Using Ingest actions in Splunk to export to non AWS S3 and how to import the data back from non AWS…
In this article you will see how you can use Ingest Actions in splunk to redirect data into S3-compatible storage. And how to retrieve it…
Using Ingest actions in Splunk to export to non AWS S3 and how to import the data back from non AWS S3
In this article you will see how you can use Ingest Actions in splunk to redirect data into S3-compatible storage. And how to retrieve it back from S3 into the splunk index.
Wait you might say, there is a AWS Add-On which is capable of ingesting from S3 you might say ? Yes and no….
It only is compatible to AWS S3 implementations, so the UI elements are restricted to AWS stuff.
So I had to develop my own.

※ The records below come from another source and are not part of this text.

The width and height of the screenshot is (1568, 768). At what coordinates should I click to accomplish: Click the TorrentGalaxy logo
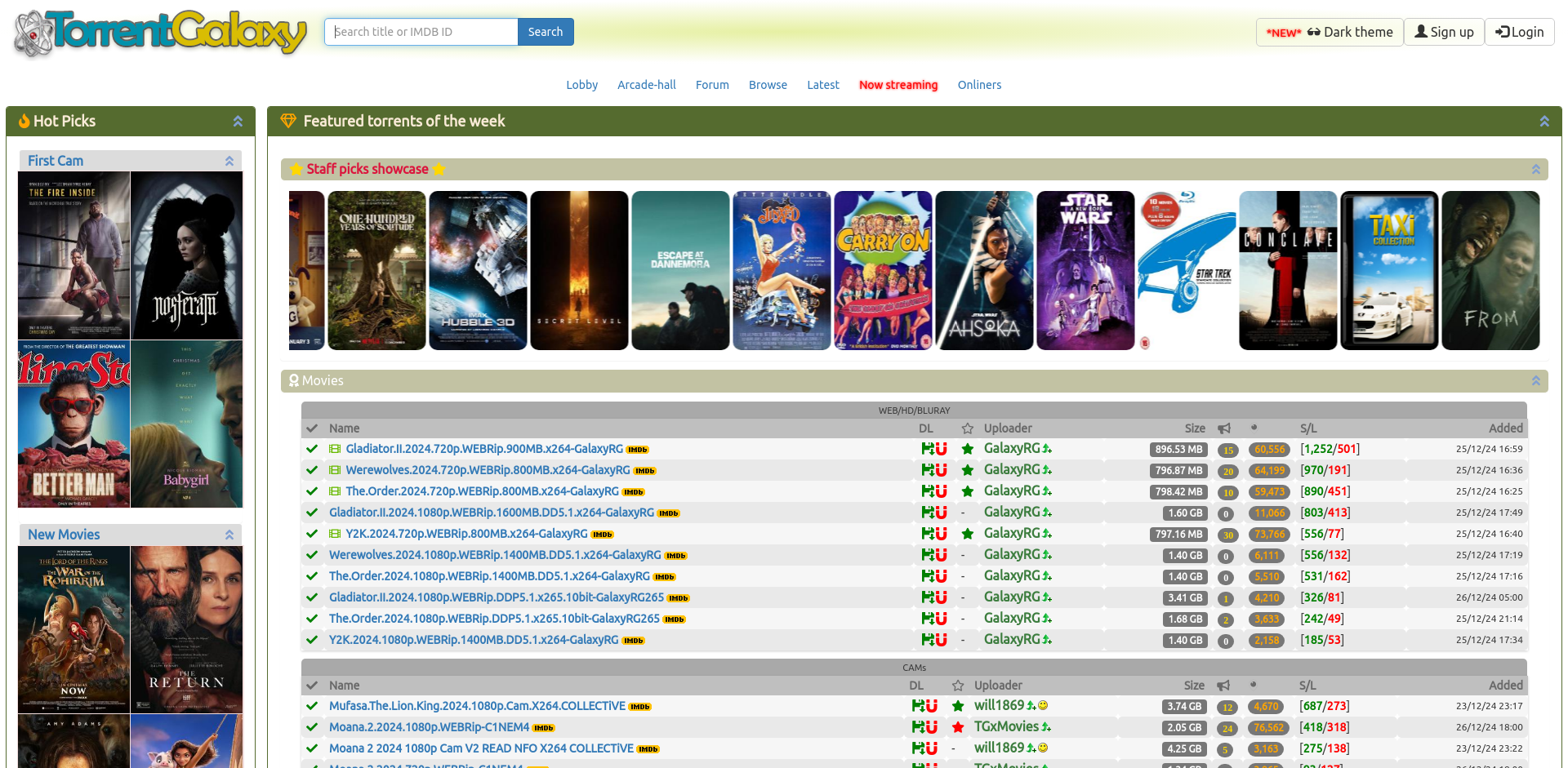[x=160, y=33]

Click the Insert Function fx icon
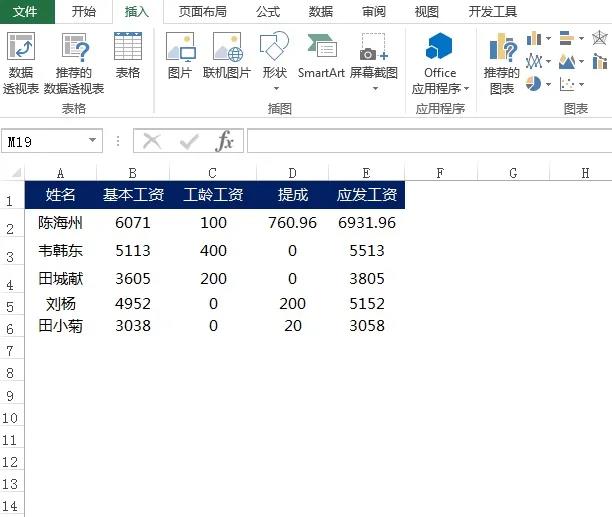pyautogui.click(x=225, y=142)
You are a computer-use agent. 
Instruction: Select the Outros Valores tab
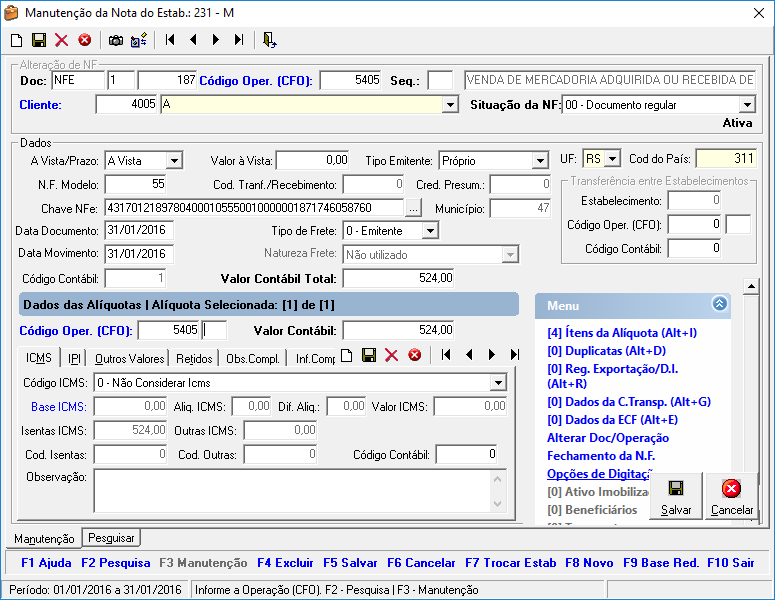(130, 358)
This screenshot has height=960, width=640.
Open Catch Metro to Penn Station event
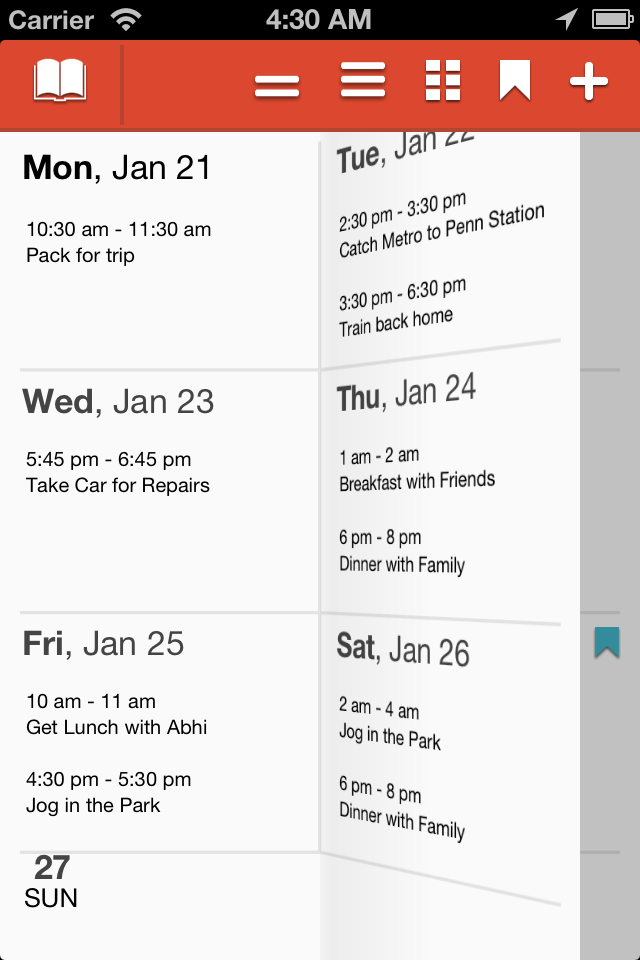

How ? HEC !
HEC ? … HTTP Event Collector
If you just want the script, go ahead, skip my walkthrough and learning path and get what you searched for, down below you can find the script
So now for the people who are willing to read throug my thought process.
Back story
A bit of a back story, you see if you do work with an API which is practical to implement into the REST API Modular Input from BaboonBones this is easy, but if you are not able to do so, you have to write you own script to get the data.
But you want it also in splunk, so how ? yeah you create an HTTP Event Collector, you can create basically an API token to post data right into the index queue and hope for the best.
No you have to format it in a specific way, ok you can just send the event field, but that is no fun.
What you really want to do is to send an event with all the original information you expect it to have, just when you would have collected it through the universal forwarder sooo:
- time
- source
- sourcetype
- host
- event
Now you have context.
So I knew that I can ingest data through an HEC, so I need to figure out how to connect to S3 and retrieve the data, and first check if this is at all usable data to work with, what splunk exports onto the S3 bucket.
But first lets get some data to go from the index queue out to the S3 bucket.
Configure Ingest actions to route data to S3 destination
Starting with the destination, you can configure it on the indexer manager, or on a search head connected, I assume you have the correct permissions going forward.
- So you select Settings > Ingest Actions under DATA
- Now you select Destinations
- You Add a Destination
- Now enter a unique name for the destination, I call it like s3-$sourcetype-$usecase
- Enter your S3 Endpoint URL, just type it in, the Dropdown is not a restriction, it states it also there that you can enter anything
- Enter your S3 Bucket, Folder (I set it to the name of the destination)
- Enter your Access ID und Secret Key
- Check with Test connection.

Please make sure under Advanced Options to disable Compression and enable the JSON format, so you can read it properly

So you now have a Destination.
Now go into Rulesets, click Add Rule
- Give it a name, I did also like s3-$sourcetype-$usecase
- Then select the sourcetype you would like to intercept
- Select a sample size to design the filter rule
- Click on Apply
- Then add a rule “Route to Destination”
- Select EVAL and create a rule like
source="WinEventLog:Security" AND match(_raw,"<EventID>4624</EventID>")
- Now remove “Default Destination”
- Select your specified new Destination for S3
- Your are done, now all Events matching that rule are now setup to be redirect to S3 and not ingested


Ingesting back into splunk
So now have a look onto S3 and view the files created.
As you see that out of luck your json files are just lists of event data formatted in a specific format.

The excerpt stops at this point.